Elazığspor 18 maçta 3 kez galip gelmiş, üstelik ligimizin en fazla gol yiyen takımlarından birisi. Böyle bir takıma karşın Trabzonspor 3 golü kendi kalesinde görüyorsa konuşacak hiçbir sözümüz yok. Şu an gelinen noktada Trabzonspor artık üst sıralar söylemini bırakmak durumunda.

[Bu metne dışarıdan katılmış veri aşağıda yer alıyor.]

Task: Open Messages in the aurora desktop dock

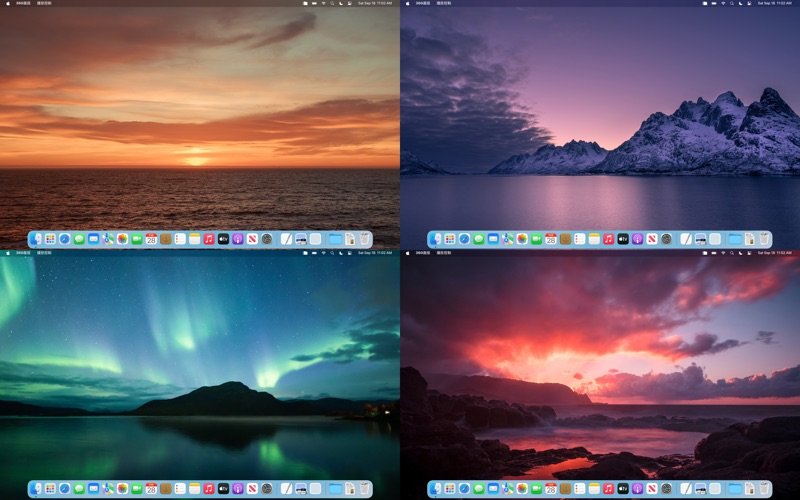Action: tap(79, 489)
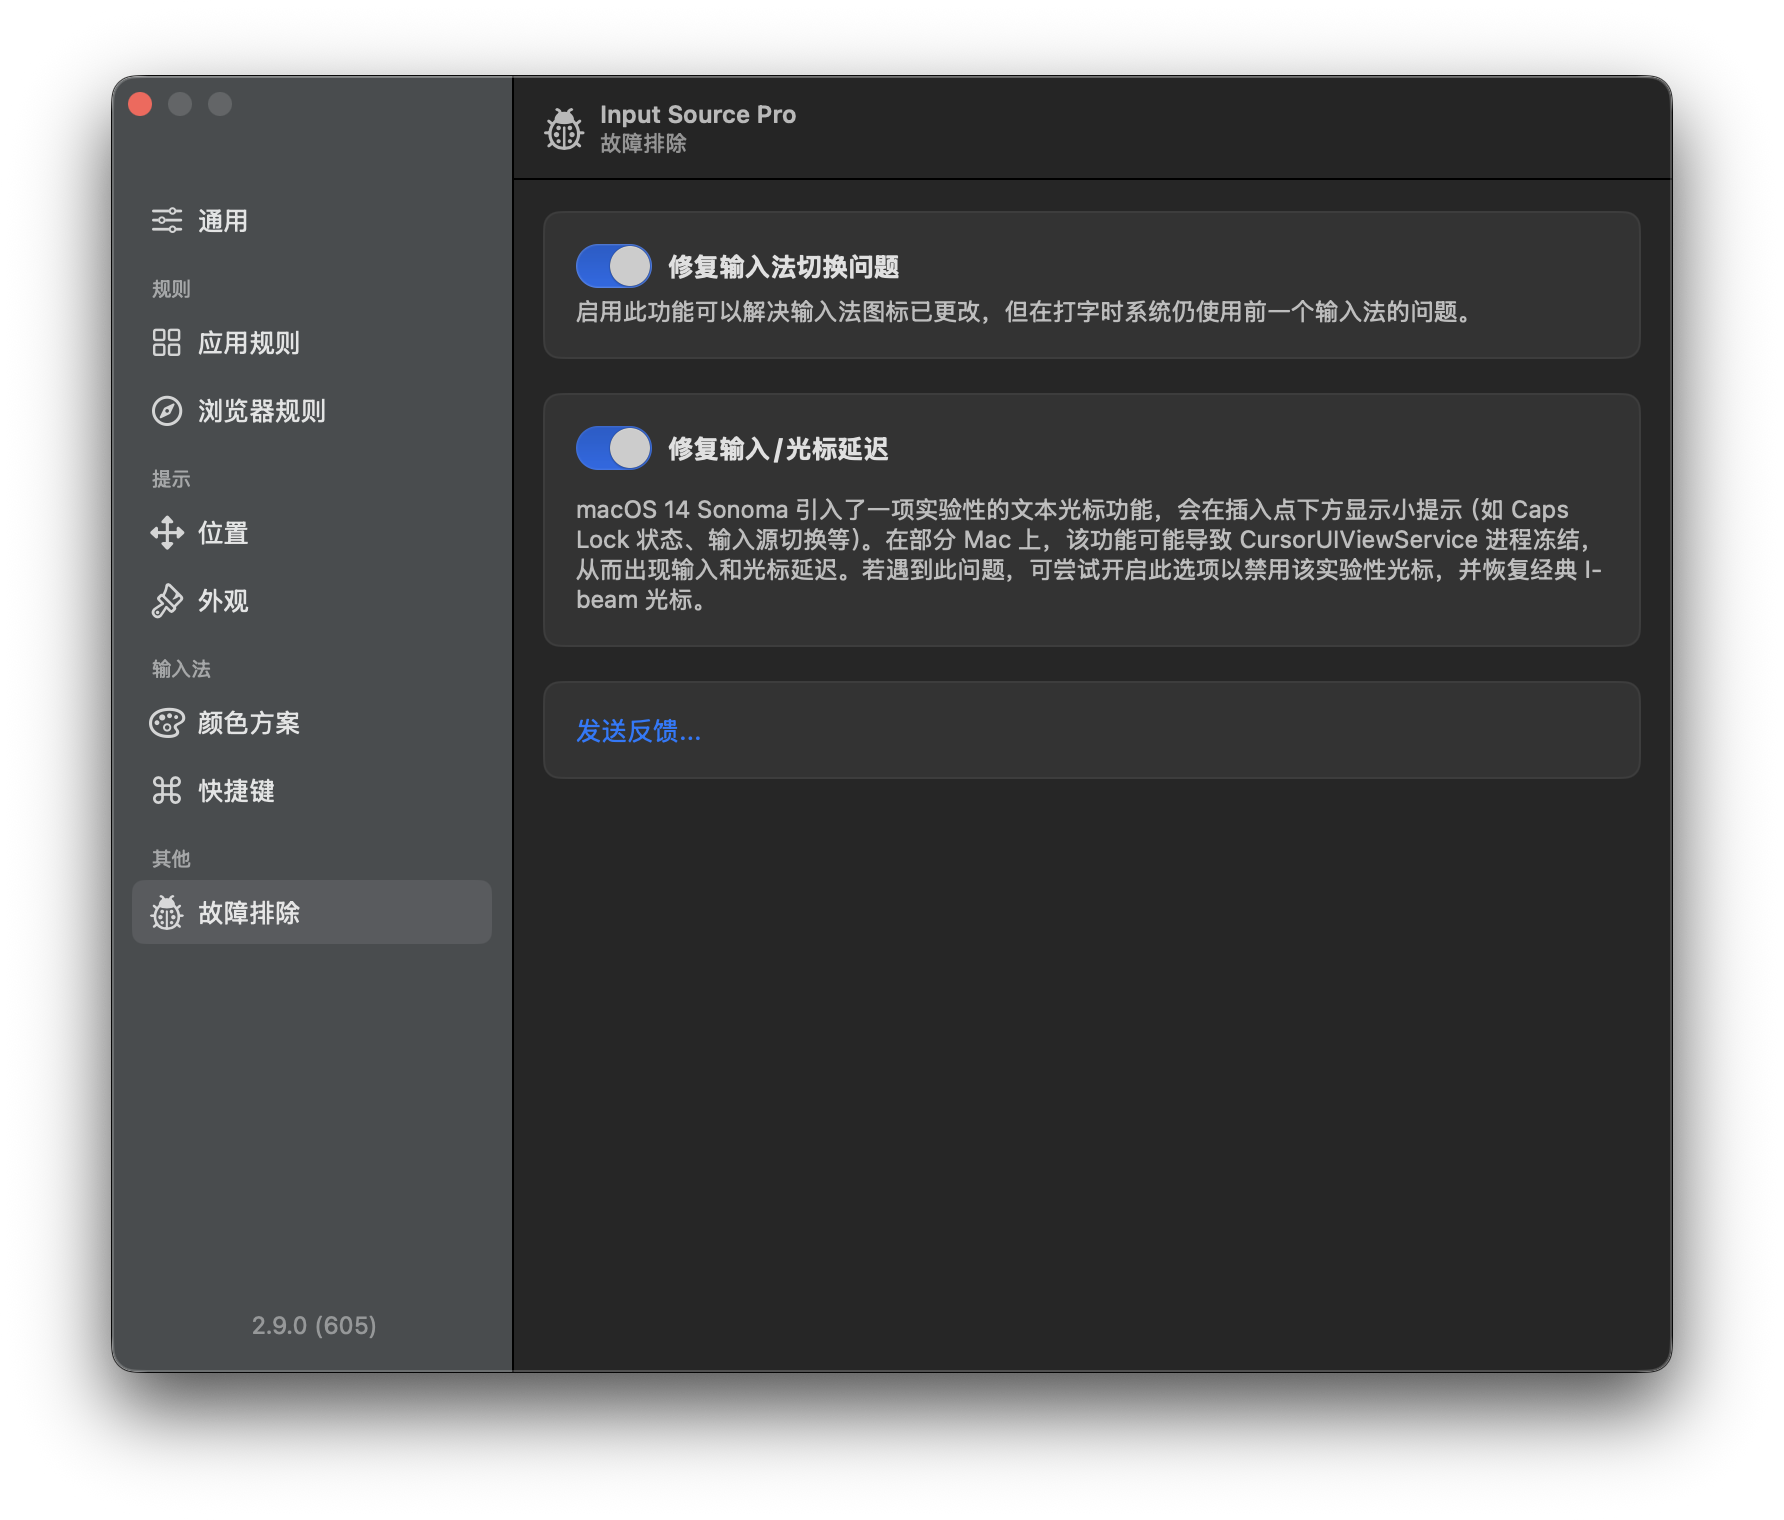Open 位置 settings via the move arrows icon
The height and width of the screenshot is (1520, 1784).
(x=166, y=533)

Çünkü küme düşmemeye oynayan Elazığspor ile puan farkı sadece 4. Maçın ilk yarısında Elazığspor orta alanı çok boş bıraktı. Trabzonspor orta alanı çabuk geçtiği anlarda gol pozisyonları üretti. Olcan, Vittek ve Adrian ile değerlendiremedikleri pozisyonlar var. Elazığspor'un orta alan yetersizliği ve savunma oyuncularının bireysel hatalarını göz önüne getirdiğimizde Trabzonspor'un hücumda daha etkin görüntüler vermesi gerekirdi. Fakat hücum oyuncuları arasında sezon başından beri yaşanılan iletişimsizlik sonucu daha üretken olamadılar. Elazığspor ise Trabzonspor'un en yumuşak karnı olan sol kenardan ataklarını geliştirdi. Serdar, zaman zaman Köksal ve savunmadan hücuma çıkan Adem bu kenardan sık sık Trabzonspor savunmasının arkasına sarktılar. Elazığspor'un kazandığı golden önce Adem topla buluşmadan önce Aykut'un orta sahada kademe yapması gerekirdi. İlk yarıda Trabzonspor adına en önemli katkı yapan oyuncu ise Zeki idi.

COLMAN STOPER OLDU!
İkinci yarı ise tam bir trajediydi. Halil gibi sahada varlığı ile yokluğu belli olmayan bir oyuncu dururken Aykut'un dışarıya alınması çok yanlış tercihti. Alanzinho ile kaçırılan golden sonra Celustka'nın kırmızı kartı ve ardından yapılan oyuncu seçimlerini anlayabilmemiz son derece zor. Colman savunmanın göbeğinde, Alanzinho sol bek! Bu görüntüden sonra çok farklı bir skorun ortaya çıkmasını doğal karşılamak gerekiyor. Artık, görünen o ki bundan sonraki günler Trabzonspor için hiç de istenilen gibi olmayacak. Herkesin üzerine düşen sorumluluğu yerine getirmesi gerektiği düşüncesindeyim. Yoksa ligin sonunda kimsenin düşünmek bile istemediği bir görüntü ortaya çıkabilir. Artık takke düştü kel göründü.